Text and item location entries
Start

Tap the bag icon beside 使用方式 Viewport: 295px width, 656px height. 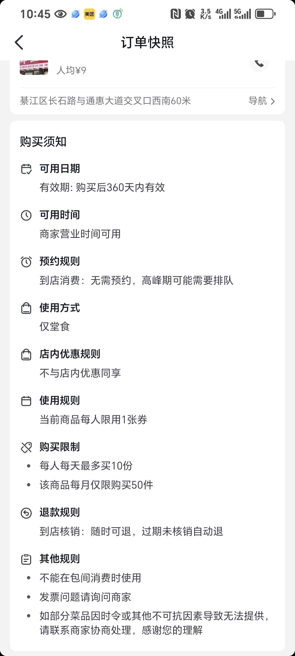click(x=26, y=308)

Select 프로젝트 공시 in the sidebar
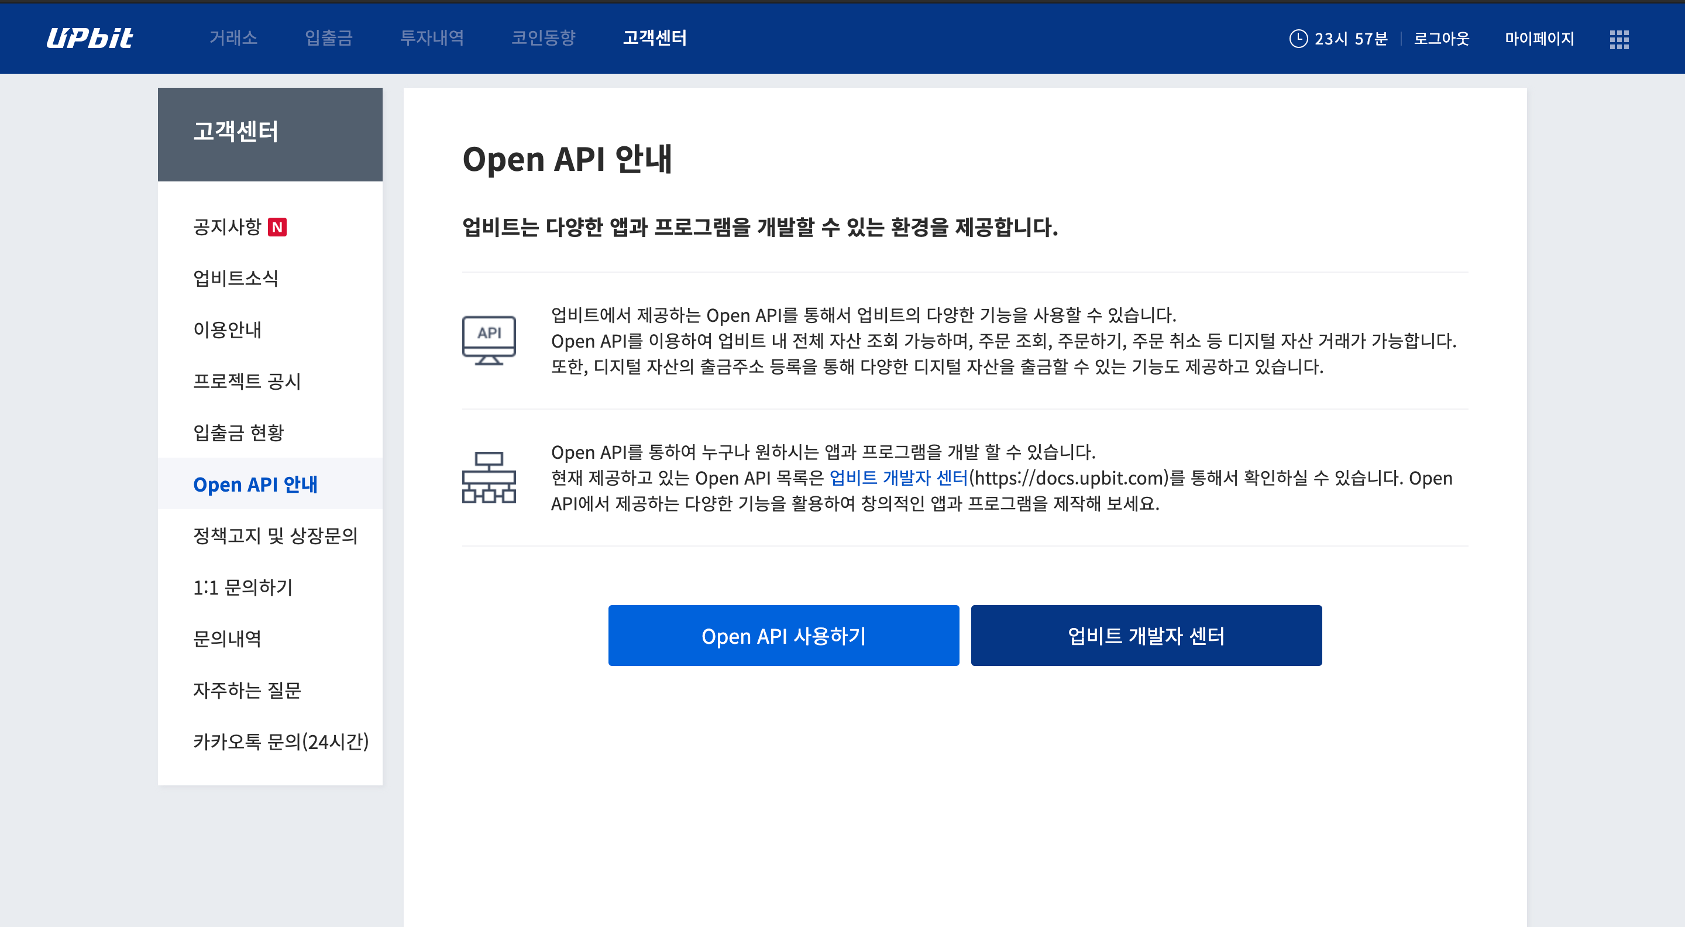pos(247,381)
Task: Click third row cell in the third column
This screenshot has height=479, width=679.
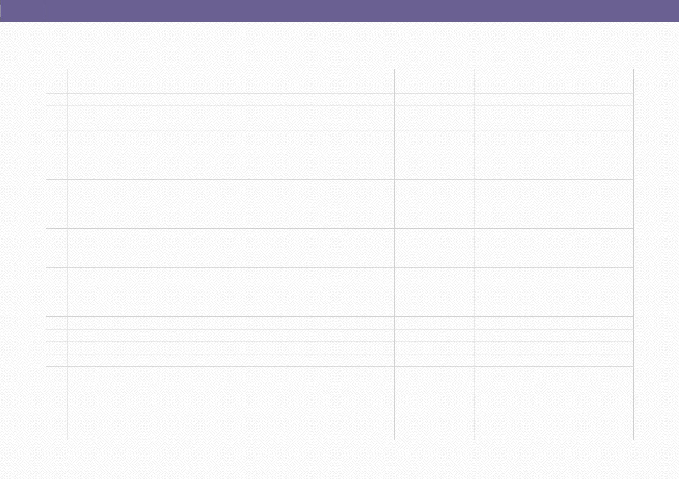Action: coord(340,118)
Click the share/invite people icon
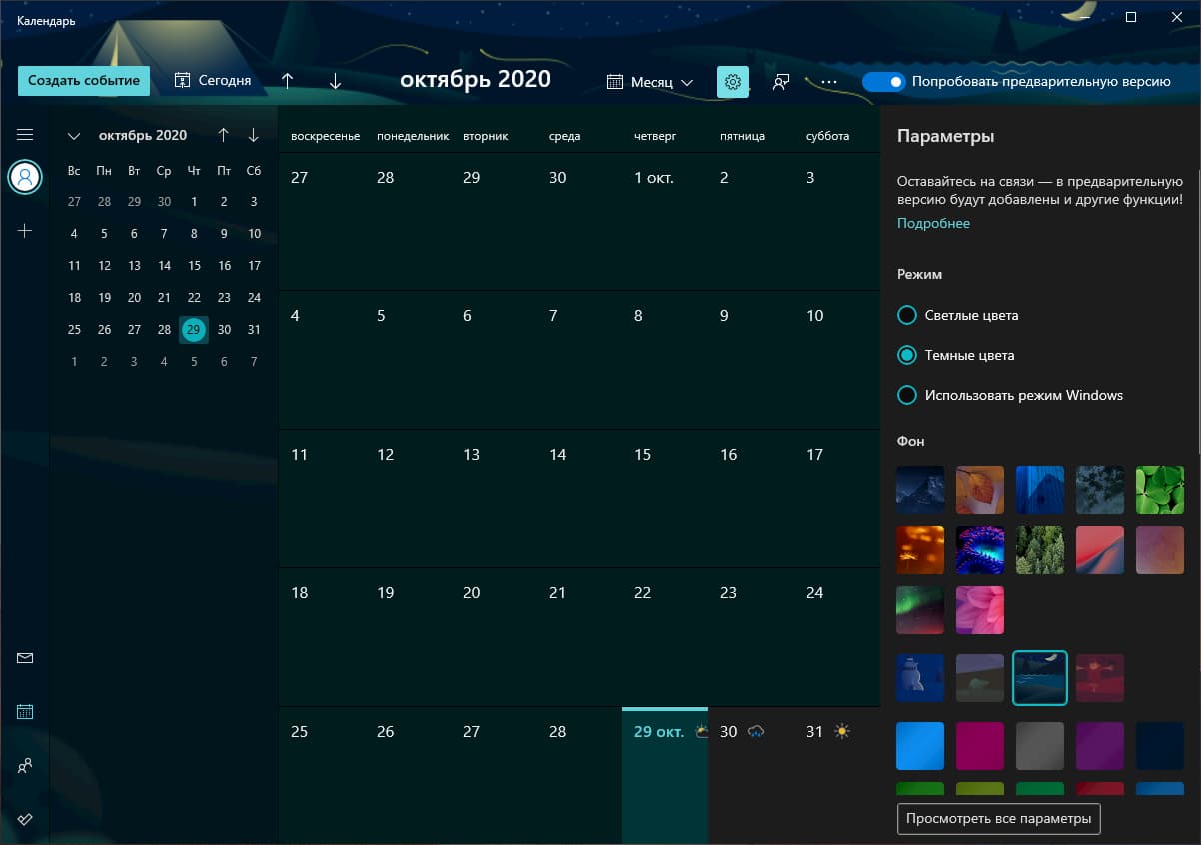1201x845 pixels. click(x=780, y=81)
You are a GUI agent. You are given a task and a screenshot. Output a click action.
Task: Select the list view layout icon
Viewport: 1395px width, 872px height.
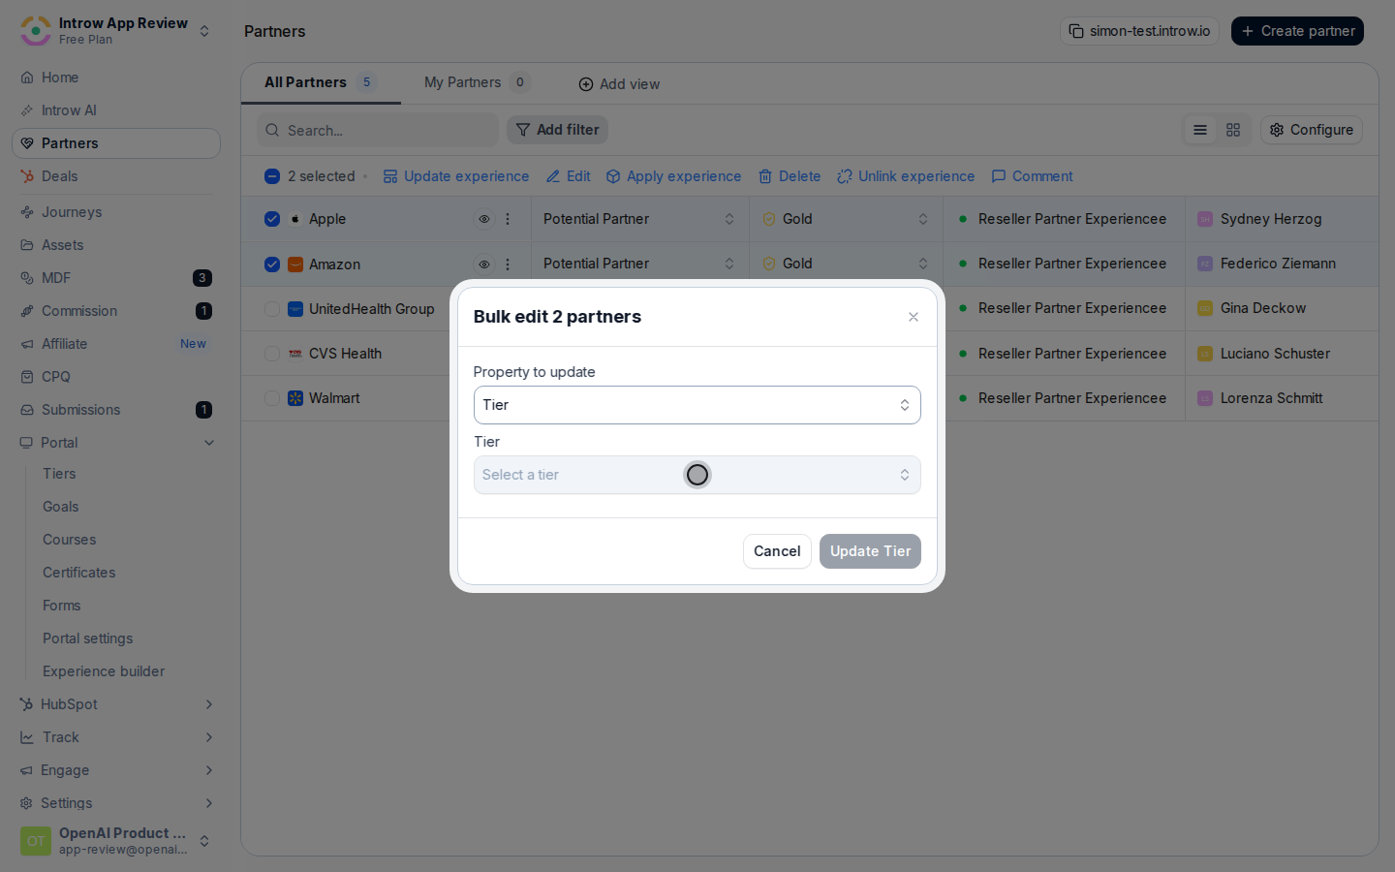coord(1200,130)
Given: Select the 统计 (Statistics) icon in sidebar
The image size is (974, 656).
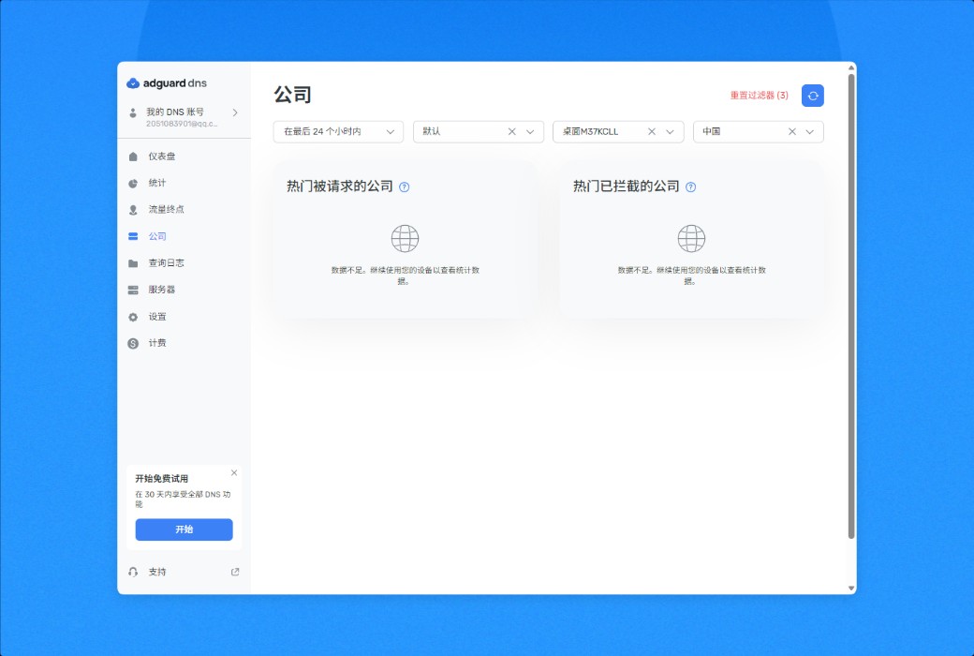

End

# [INSTRUCTION]
Recast the data from the line containing "Task: Click third" through the end as a JSON list of strings, one per line, with blank lines skipped. Leave the pictures out of the answer.

# [ANSWER TO THE PROBLEM]
[
  "Task: Click third row cell in the third column",
  "This screenshot has height=479, width=679.",
  "Action: coord(340,118)",
  "Click the share/invite people icon",
  "1201x845 pixels. click(x=780, y=81)",
  "You are a GUI agent. You are given a task and a screenshot. Output a click action.",
  "Task: Select the list view layout icon",
  "Viewport: 1395px width, 872px height.",
  "coord(1200,130)",
  "Given: Select the 统计 (Statistics) icon in sidebar",
  "The image size is (974, 656)."
]